Historienne de l’art, A. Taborska a dû bien s’amuser en écrivant. Elle invente a posteriori une muse au mouvement surréaliste, source rêveuse de leurs rêves et créations. La sainte personnifie l’inspiration diffuse et insaisissable. Un nom, un corps, une vie passée à dormir pour rêver, au point de souffrir de douleurs à la colonne vertébrale (…) dans ses songes, s’insinuèrent des épingles de souffrance qui perturbaient ses visions. La figure de Frida Kahlo surgit. Textes et (magnifiques) images s’amusent à citer explicitement ou non les élans du surréalisme, en fabriquant une sorte de liant, d’eau commune baptisée Leonora de la Cruz. Écriture sur l’entreprise surréaliste qui en emprunte la folie, la drôlerie et le goût des rapprochements éclairant ceux qui aiment le libre jeu des associations. Technique du collage.
L’invention nommée Leonora de la Cruz est elle-même collage. Le prénom est celui de Leonora Carrington (l’album lui est dédicacé) et le nom celui de sœur Juana Inès de la Cruz (1651-1696), religieuse mexicaine, poète et philosophe. La première (1917-2011), peintre et romancière, fut la compagne de Max Ernst qui la présenta à ses amis surréalistes. De la seconde, on pourra lire la vie ainsi que celle d’autres rêveurs, dans le nouveau volume de Michéa Jacobi, Songe à ceux qui songèrent (La Bibliothèque, 2018). Obsédée de l’écriture, assoiffée de savoir, lisant dans une bibliothèque de près de 4000 ouvrages qu’elle s’est constituée, auteur d’un long poème Premier songe évoquant par anticipation la peinture surréaliste, Juana Inès incarna au XVIIe siècle, la difficulté d’être femme, intelligente, cultivée, souhaitant se consacrer à l’écriture et à la pensée. L’idée qu’elle avait de la culture était singulièrement moderne, ce n’était pas celle d’un spécialiste mais d’un esprit qui tente de découvrir les liens cachés entre une discipline et une autre (Sor Juana Inès de la Cruz ou les pièges de la foi, Octavio Paz, Gallimard, 1987). Goût pour le décloisonnement qui a déjà à voir avec le surréalisme et au-delà, vision pleine de l’être reliant avec gourmandise, pensée, sensibilité, érudition et création.

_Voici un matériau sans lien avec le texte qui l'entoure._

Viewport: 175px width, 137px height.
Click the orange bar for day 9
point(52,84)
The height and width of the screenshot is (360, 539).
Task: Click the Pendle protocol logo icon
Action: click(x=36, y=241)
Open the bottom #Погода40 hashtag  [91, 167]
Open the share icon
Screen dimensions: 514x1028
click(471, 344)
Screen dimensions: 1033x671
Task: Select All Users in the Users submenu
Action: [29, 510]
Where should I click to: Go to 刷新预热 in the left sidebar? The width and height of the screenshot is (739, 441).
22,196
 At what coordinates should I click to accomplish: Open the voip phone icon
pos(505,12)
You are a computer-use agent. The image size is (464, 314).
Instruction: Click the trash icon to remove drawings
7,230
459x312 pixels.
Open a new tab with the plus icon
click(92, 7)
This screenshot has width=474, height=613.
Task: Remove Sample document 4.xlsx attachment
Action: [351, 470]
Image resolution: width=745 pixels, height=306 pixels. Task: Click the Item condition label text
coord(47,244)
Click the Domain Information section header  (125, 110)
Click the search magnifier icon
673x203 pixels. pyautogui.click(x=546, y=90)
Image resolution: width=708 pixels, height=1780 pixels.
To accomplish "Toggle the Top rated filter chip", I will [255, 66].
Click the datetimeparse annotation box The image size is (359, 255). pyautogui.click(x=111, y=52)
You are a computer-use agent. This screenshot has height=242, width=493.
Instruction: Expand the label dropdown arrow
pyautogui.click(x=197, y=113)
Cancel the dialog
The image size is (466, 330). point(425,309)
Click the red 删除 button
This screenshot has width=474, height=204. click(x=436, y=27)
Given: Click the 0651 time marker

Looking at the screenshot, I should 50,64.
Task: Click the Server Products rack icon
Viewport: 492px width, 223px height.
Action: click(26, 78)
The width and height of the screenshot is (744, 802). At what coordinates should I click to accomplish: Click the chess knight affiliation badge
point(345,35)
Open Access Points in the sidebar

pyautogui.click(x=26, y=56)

À la fin de l’album, des gloses enrichissent les planches. L’historienne de l’art est à l’œuvre. Par son sens ciselé de l’apport documenté, elle extrait un petit concentré d’histoire des créations surréalistes, guidé par l’invention d’une sainte rêveuse, accoucheuse d’indéchiffrables prophéties. Plongée dans la langue et l’esprit surréalistes, A. Taborska fabrique un texte de la même eau, sanctifiant le mystère, le merveilleux, la drôlerie et l’absurde.
Née en 1961 à Varsovie, Agnieszka Taborska est écrivain, historienne de l’art et traductrice de textes surréalistes (Roland Topor, Philippe Soupault).